▶ _Text excerpt_
* * *

Wednesday, February 01, 2006

158. the problem when it comes to Christian art

I saw the Woody Allen movie, Match Point, today after work. As a film, I think it's pretty (though not quite) great. But, it is also a deeply, darkly cynical film. It's like a horror movie for the thinking mind. It states its premise right at the opening voiceover, which basically says, sometimes it all comes down to luck - implying that there is no order, no justice, no design to the world. And this premise is hammered home again at the end of the film.

As a Christian, I found this message frightening, not just because of its hopeless nihilism, but also because I found myself agreeing with it. I mean, look at the world and all of its decadent depravity. Look at Las Vegas and how people flock to its artificial facade with its sidewalks littered with flyers advertising strip clubs and porn shops. Look at the lives of celebrities in their cribs, rolling in their Maybachs. Look at the executives at Exxon Mobil whose company posted a record setting quarterly profit of $10.71 billion. That's a quarterly, not a yearly, figure which comes out to something like $117 million every day.

Then spin the globe around and look at children in Africa dying of AIDS, surviving alone because their parents have died of AIDS already, living in an orphanage (if they're lucky) with other kids living (barely) with the disease, watching their friends disappear one by one, wondering if their turn is next. Look at the warlords hoarding relief food supplies donated by countries who don't care enough to make sure their aid gets to those who need it. These warlords dine in luxury while their people starve in the streets.

Then look closer to home. I read about men who abuse their wives, twisting loyalty and need into a noose. I see reports about the military dumping tons of hazardous waste off the Waianae coast - and of course it's no coincidence that the dumping happened in the backyard of some of the poorest people on the island. And I think about how I'm living, driving, working on lands stolen from the Kingdom of Hawaii in 1893.

It's been said that the fact of suffering is the most profound argument against the existence of a good and loving God. And I watch a film like Match Point and its ideas about chance and injustice. And I think about the world and how right Woody Allen seems. He seems to be right because the world does look random (an idea verified by theoretical quantum physics) and justice does seem to be in short supply. And I suppose that's why critics are raving so about this film - because of it's piercing portrait of the human condition.

But.

* * *

▶ _Information given_
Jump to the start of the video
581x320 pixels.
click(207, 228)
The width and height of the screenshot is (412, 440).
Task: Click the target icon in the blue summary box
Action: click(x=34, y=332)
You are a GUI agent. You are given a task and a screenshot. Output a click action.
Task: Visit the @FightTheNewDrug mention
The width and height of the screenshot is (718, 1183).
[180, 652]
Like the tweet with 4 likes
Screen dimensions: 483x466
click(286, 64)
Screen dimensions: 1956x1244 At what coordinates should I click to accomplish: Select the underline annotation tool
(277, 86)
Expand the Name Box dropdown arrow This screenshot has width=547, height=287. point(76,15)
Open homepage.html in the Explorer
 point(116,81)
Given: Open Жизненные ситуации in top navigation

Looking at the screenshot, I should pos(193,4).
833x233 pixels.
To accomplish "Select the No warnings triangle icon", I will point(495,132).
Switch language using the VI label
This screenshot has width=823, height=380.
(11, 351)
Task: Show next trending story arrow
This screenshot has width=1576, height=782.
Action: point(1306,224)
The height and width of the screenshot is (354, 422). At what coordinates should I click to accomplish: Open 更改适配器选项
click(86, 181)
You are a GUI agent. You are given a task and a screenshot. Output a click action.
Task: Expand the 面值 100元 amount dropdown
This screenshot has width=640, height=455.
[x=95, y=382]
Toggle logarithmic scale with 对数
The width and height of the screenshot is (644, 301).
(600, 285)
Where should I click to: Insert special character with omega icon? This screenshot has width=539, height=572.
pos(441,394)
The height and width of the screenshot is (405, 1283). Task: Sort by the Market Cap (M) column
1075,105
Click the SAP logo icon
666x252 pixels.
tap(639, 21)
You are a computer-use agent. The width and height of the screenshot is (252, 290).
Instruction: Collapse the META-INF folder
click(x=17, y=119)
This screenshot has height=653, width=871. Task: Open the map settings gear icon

* * *

▶ _Work instruction A_
Rewrite the blog post about Match Point from "It's been said" to "the human condition.", putting "reviewers" in place of "critics".
▶ _Work instruction B_
Answer these questions from the blog post about Match Point:
(i) What quarterly profit did Exxon Mobil post?
(ii) Off which coast did the military dump hazardous waste?
(iii) In what year were lands stolen from the Kingdom of Hawaii?
▶ _Work instruction C_
Carry on the blog post about Match Point with the next part after its final word.
None of these tasks make use of the records.

▶ _Answer section A_
It's been said that the fact of suffering is the most profound argument against the existence of a good and loving God. And I watch a film like Match Point and its ideas about chance and injustice. And I think about the world and how right Woody Allen seems. He seems to be right because the world does look random (an idea verified by theoretical quantum physics) and justice does seem to be in short supply. And I suppose that's why reviewers are raving so about this film - because of it's piercing portrait of the human condition.

▶ _Answer section B_
(i) $10.71 billion
(ii) The Waianae coast
(iii) 1893

▶ _Answer section C_
But I cannot agree with that assessment of the world - that civility in any given society is maintained solely by empty, hollow restraint. Despite what seems like evidence to the contrary, I have to believe that there is some kind of grand macroscopic order to the cosmos, that what seems like injustice and disorder is actually a problem of perspective, that if we could see creation as God sees it (infinitely and intimately), we would be able to see suffering as something other than mere suffering.

And again, this is something that seems to be confirmed in the area of cutting edge theoretical physics. Superstring theory (and the more recent M-theory) puts forward the idea that the foamy sea of quantum randomness calms down and becomes ordered when the mathematics that describes quantum interactions is expanded to describe a universe that exists in eleven (rather than our familiar three) dimensions. And here I think God is trying to tell us something (because he reveals aspects of himself through creation - Romans 1:20).

And finally to return to the title of this blog, "the problem when it comes to Christian art." Movies like Match Point are powerful precisely because they tap into our suspicions about a brutal, unjust universe. They call neat, happy, fairy tale endings into question and we deem this profound because it seems like Woody Allen is courageously showing us the world unvarnished, and also because it seems to be an accurate portrayal of life as we know it. But the claims of Christianity stand against such hopelessness stating, instead, that there will be justice - if not in this life then in what follows.

The problem then, for Christians who want to portray a more Biblical, hope-filled view of the world, is how to do so without seeming false or overly sweet or blindly optimistic? How do we point towards hope and order, joy and love in a world so tuned into dark despair that it's the light that seems foreign and offensive?

I don't know, but it's a big problem and one that needs to be looked at and overcome if we want to use art as a conduit through which the Kingdom of God can continue to seep in.


Well folks, I've done it again. I've written past my bedtime and I'm still working the early shift at work tomorrow. I can't believe it's February already.

1 comment:

Anonymous said...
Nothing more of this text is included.